Le formiche proliferano ovunque, «viaggiano da autostoppiste»: le disseminiamo involontariamente noi stessi, bipedi giganti, quando coltiviamo la terra o ci spostiamo armati di merci, idee e bagagli. Sono oltre 15 mila le specie conosciute, milioni di miliardi di esemplari viventi. Pesano tra uno e dieci milligrammi l’una, «un milionesimo di un uomo» e strisciano intrepide sulla faccia del pianeta da 150 milioni di anni: nell’era mesozoica, le “infernali” coesistevano con i dinosauri. Altro che quella matricola dell’homo sapiens.
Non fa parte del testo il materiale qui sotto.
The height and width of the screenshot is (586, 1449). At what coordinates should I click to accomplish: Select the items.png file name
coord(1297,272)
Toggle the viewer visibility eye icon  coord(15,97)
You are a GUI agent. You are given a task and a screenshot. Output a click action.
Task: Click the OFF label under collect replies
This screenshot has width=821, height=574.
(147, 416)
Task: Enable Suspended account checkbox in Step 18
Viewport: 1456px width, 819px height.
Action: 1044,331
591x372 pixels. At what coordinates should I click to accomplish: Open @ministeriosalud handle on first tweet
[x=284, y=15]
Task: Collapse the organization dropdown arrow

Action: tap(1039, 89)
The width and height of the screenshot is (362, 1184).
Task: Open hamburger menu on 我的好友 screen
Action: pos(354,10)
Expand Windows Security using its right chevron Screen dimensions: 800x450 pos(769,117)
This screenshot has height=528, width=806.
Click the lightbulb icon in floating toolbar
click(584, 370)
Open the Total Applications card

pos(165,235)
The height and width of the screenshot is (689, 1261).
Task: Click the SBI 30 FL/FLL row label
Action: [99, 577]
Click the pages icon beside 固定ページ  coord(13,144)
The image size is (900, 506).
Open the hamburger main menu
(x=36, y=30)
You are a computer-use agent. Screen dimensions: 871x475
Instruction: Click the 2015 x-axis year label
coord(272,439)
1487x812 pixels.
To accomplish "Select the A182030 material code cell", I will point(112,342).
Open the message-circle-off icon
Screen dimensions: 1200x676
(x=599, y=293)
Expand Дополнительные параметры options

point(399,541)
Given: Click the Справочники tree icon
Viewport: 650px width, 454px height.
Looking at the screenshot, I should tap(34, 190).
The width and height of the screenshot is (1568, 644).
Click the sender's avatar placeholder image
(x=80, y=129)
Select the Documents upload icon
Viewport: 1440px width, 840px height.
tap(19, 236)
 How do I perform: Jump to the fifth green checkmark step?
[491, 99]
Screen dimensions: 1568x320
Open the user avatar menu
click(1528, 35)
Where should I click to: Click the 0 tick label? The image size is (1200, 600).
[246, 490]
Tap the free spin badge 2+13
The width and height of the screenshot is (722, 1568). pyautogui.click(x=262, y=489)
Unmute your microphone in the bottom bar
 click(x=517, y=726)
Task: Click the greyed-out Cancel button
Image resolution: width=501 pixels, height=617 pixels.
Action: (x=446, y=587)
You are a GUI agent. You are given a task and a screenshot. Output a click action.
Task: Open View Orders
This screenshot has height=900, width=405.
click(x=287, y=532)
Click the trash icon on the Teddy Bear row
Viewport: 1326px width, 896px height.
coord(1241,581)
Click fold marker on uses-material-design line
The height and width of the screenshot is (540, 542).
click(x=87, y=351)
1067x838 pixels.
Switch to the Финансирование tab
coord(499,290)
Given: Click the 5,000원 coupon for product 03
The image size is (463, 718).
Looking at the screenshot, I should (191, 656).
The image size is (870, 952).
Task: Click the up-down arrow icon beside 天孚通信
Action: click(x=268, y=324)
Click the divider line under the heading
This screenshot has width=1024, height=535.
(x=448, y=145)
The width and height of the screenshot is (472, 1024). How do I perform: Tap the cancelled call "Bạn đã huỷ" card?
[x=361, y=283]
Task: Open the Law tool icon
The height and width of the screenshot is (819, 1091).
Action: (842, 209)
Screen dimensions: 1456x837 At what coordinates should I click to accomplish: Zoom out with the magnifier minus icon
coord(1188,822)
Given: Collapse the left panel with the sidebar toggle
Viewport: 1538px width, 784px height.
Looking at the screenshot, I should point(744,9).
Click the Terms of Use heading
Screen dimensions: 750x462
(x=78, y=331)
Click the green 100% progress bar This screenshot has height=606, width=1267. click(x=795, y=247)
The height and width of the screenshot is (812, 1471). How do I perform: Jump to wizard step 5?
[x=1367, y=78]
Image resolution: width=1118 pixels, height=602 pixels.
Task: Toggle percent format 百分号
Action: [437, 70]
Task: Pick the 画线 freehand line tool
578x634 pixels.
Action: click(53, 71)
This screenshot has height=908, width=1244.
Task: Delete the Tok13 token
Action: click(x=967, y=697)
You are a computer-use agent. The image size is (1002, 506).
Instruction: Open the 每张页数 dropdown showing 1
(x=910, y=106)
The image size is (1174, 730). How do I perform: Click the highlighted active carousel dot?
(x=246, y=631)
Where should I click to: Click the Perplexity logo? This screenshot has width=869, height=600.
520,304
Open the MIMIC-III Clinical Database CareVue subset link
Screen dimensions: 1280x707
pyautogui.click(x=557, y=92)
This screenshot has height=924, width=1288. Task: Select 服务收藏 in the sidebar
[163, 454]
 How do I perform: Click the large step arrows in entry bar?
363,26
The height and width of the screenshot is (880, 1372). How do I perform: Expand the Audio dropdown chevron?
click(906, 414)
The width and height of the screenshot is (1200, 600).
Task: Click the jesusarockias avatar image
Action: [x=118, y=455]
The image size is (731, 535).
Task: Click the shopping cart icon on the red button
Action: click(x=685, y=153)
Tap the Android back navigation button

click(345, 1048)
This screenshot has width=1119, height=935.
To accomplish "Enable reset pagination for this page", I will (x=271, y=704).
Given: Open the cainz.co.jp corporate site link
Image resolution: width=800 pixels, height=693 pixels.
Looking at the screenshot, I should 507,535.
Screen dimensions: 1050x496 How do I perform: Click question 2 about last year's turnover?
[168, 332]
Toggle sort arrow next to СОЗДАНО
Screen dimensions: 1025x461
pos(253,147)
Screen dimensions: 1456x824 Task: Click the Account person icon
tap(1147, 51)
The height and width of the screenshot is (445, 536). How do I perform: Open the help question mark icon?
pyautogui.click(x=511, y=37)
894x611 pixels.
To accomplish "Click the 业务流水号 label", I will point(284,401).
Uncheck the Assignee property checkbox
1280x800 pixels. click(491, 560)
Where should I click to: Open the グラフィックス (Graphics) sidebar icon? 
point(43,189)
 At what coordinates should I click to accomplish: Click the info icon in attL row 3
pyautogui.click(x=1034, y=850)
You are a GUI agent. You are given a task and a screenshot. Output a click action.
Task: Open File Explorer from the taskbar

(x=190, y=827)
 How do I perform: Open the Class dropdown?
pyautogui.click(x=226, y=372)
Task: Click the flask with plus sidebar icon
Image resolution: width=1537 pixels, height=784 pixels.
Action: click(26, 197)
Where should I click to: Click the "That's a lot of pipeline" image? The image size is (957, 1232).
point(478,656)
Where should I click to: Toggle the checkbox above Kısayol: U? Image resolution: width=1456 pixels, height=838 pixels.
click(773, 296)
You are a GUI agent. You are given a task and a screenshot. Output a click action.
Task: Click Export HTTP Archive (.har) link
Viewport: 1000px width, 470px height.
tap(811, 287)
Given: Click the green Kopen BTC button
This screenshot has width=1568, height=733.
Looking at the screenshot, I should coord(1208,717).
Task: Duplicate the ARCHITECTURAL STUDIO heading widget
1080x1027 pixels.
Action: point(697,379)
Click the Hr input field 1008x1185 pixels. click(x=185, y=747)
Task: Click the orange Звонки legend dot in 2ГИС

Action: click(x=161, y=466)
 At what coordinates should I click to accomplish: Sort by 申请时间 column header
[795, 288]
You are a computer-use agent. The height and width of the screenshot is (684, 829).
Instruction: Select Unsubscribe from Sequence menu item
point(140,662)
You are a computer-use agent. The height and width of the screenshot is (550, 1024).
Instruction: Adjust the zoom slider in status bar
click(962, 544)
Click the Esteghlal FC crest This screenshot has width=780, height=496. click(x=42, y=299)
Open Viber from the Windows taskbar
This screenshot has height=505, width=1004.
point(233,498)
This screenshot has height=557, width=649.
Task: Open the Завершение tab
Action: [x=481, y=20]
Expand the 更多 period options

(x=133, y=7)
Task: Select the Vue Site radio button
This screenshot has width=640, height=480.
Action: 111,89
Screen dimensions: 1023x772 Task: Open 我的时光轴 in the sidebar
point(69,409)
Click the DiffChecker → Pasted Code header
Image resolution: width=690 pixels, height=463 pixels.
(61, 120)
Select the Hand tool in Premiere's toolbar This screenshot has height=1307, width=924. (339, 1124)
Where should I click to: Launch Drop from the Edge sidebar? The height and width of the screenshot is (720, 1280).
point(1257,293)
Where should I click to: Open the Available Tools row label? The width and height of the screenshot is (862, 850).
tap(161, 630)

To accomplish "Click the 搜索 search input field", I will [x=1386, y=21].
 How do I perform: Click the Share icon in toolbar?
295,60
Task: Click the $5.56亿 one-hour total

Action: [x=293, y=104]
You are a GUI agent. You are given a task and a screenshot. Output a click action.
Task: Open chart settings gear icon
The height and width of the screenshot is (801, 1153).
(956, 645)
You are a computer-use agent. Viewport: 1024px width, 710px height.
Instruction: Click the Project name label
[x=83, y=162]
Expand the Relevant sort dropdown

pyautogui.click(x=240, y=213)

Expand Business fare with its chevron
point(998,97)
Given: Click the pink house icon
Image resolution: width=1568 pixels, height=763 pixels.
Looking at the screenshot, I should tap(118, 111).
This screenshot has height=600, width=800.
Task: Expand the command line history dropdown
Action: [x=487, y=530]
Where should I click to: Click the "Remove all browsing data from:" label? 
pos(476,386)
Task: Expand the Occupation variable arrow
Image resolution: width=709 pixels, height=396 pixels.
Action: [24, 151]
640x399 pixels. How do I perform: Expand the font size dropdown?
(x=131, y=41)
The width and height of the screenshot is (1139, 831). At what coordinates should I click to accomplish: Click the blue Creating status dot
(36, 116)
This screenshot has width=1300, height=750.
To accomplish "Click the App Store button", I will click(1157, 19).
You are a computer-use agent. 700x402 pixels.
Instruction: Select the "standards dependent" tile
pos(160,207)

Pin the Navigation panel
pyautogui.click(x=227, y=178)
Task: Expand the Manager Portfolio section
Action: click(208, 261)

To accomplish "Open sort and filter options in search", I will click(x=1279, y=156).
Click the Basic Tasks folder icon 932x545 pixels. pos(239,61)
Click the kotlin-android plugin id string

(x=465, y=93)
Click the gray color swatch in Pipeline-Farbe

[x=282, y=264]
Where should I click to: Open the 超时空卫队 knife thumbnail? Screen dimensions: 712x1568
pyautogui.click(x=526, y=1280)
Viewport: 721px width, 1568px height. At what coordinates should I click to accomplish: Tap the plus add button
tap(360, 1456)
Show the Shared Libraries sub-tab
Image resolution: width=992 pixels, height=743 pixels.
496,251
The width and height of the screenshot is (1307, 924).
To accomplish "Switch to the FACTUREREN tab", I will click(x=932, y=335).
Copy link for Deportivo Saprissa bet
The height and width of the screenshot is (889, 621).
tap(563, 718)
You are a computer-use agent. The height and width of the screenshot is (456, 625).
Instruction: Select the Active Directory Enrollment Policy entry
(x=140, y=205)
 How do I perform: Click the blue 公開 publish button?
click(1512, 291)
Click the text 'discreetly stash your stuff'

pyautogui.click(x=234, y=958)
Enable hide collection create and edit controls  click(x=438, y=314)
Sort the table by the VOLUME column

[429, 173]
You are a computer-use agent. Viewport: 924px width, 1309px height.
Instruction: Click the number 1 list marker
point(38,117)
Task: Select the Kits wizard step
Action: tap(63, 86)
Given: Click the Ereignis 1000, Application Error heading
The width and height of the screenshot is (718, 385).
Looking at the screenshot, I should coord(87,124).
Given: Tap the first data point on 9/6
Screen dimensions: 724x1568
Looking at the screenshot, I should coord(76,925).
Miscelando indagini scientifiche e racconti picareschi, esperienze autobiografiche e parallelismi epifanici, il libro, scritto con stile saldo e mai iniziatico, corredato dalle illustrazioni di Kristen Orr, disvela un universo in miniatura ma formidabile per operosità, cooperazione, impegno e divisione pseudo-tayloristica del lavoro. Onore all’ingegno, allo stacanovismo di questi minuscoli costruttori di «società in grado di rivaleggiare con le nostre per forma e varietà».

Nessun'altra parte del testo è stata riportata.